**THE TASK**. Pull from the data below each line where the word "axis" occurs, and copy it.

━━━ PROVIDED RECORDS

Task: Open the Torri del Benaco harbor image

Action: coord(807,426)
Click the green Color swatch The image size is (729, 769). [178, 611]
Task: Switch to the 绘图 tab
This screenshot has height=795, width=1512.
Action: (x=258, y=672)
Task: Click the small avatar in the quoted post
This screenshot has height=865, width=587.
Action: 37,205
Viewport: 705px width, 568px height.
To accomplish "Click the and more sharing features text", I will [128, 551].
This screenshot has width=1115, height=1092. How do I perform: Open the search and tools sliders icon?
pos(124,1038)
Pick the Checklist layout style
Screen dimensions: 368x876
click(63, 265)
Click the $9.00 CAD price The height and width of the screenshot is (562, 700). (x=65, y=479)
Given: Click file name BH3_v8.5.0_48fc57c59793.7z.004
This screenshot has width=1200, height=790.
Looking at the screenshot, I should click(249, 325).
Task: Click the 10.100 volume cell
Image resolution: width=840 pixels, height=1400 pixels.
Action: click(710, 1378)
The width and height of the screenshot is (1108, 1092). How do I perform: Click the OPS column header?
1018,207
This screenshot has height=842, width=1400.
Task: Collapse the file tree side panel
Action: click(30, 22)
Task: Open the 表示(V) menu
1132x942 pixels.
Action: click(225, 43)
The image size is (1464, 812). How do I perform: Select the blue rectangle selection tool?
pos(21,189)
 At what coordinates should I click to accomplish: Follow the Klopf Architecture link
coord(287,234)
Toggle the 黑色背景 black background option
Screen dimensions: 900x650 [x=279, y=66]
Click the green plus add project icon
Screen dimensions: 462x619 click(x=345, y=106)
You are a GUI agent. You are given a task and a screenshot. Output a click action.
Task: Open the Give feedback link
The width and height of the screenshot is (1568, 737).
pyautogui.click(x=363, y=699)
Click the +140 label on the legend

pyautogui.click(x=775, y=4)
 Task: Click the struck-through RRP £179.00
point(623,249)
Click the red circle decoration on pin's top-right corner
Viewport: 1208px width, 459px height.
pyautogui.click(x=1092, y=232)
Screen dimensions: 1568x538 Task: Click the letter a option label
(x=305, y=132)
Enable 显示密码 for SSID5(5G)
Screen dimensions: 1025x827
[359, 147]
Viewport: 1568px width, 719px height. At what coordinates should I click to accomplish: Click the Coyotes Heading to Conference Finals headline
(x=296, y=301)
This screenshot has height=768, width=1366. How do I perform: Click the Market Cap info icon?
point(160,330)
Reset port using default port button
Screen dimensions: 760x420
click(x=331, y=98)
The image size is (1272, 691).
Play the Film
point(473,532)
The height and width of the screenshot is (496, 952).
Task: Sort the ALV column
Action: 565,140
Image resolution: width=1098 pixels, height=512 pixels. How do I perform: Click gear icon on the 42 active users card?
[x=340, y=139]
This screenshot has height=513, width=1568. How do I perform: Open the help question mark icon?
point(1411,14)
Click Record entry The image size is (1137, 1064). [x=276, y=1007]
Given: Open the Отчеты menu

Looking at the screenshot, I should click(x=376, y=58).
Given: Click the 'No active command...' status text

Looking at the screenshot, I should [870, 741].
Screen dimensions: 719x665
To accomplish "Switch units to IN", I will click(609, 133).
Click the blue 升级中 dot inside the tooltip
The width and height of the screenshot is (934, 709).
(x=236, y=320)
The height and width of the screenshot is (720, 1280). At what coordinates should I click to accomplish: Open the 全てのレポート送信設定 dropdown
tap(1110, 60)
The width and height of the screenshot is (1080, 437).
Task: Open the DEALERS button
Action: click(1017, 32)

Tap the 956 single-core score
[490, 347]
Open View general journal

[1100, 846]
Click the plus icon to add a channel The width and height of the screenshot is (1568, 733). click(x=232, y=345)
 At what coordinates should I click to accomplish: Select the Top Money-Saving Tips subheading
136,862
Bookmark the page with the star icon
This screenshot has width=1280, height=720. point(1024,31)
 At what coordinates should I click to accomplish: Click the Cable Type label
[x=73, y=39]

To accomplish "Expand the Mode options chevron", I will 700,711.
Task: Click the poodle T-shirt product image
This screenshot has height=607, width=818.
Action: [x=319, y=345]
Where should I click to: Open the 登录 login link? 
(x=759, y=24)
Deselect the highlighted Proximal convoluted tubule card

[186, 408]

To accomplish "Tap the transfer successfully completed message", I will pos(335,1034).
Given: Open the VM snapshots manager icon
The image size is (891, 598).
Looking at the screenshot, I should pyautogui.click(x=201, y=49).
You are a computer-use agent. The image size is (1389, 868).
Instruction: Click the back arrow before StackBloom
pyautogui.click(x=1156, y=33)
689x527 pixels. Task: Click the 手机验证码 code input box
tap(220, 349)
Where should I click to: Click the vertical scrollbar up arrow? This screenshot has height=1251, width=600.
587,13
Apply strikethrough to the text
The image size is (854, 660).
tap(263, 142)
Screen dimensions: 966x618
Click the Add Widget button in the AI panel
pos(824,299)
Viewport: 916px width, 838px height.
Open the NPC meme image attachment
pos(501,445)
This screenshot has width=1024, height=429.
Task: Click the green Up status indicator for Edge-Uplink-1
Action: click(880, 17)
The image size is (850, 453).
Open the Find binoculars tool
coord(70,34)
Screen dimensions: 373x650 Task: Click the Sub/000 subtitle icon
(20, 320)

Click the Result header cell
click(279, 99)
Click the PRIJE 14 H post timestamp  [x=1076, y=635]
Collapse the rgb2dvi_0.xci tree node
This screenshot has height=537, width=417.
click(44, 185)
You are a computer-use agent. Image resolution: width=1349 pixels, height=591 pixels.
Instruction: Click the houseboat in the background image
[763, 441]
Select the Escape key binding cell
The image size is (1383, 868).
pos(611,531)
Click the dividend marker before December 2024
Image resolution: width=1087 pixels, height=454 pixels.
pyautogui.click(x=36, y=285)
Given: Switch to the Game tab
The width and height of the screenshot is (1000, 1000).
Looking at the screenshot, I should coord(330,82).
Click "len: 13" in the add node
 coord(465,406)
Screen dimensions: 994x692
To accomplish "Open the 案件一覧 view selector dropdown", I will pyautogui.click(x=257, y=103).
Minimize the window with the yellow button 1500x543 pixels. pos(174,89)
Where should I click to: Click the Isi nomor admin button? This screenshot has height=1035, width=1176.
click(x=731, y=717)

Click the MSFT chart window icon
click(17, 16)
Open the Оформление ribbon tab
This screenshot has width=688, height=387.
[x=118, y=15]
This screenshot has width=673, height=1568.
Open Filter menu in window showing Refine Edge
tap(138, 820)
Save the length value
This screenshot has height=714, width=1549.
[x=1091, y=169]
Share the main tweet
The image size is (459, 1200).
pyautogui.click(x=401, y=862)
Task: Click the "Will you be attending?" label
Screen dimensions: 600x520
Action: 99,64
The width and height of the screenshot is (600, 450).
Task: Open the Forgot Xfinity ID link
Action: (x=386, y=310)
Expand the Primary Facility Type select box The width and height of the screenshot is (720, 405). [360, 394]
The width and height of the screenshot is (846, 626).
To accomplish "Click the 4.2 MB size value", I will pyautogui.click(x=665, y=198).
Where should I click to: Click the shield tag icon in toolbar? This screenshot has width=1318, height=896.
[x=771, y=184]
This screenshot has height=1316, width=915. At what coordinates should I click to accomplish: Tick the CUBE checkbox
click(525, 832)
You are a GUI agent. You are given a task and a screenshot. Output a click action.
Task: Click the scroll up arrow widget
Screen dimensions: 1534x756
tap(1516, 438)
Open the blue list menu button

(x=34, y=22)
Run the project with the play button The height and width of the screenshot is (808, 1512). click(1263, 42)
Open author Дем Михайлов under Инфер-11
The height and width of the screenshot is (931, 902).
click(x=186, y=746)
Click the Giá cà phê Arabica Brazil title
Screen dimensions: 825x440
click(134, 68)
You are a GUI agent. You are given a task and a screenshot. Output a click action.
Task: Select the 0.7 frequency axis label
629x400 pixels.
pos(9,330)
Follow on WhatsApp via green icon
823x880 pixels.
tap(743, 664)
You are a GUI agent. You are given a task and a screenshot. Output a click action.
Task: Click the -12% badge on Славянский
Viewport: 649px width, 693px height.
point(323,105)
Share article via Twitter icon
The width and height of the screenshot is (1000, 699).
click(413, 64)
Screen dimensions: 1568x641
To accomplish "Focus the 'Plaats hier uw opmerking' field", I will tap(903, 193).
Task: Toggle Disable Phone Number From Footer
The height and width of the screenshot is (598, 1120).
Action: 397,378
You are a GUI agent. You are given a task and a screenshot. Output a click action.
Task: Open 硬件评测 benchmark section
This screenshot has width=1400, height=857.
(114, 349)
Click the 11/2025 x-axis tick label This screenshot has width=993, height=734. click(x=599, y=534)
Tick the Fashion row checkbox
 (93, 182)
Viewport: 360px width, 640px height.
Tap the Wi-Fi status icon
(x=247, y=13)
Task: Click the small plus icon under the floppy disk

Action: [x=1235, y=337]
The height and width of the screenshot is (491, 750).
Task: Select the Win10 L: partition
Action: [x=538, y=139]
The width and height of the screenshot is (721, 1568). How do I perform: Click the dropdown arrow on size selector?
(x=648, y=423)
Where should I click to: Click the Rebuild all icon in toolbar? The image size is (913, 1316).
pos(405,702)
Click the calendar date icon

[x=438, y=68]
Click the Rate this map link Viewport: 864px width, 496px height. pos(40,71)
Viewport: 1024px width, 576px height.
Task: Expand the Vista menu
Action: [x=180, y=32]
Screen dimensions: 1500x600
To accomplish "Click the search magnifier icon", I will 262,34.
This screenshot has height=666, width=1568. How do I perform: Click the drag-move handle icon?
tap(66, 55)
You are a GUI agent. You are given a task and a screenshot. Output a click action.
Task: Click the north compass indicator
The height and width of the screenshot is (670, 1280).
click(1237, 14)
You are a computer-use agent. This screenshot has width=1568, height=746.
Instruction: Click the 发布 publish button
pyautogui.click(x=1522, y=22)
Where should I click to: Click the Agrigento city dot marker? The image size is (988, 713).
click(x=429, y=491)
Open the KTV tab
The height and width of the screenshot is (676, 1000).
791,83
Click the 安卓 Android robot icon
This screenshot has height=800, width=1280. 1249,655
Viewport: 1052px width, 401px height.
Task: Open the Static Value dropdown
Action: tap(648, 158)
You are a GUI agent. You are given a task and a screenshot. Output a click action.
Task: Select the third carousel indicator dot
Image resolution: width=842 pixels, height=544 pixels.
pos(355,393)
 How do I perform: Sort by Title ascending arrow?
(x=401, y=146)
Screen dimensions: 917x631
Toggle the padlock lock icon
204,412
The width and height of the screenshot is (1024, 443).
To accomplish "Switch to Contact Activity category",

━━━━━━

**EXERCISE ANSWER**.
Task: Select the 0.7 frequency axis label
Click the 11/2025 x-axis tick label This screenshot has width=993, height=734. click(x=599, y=534)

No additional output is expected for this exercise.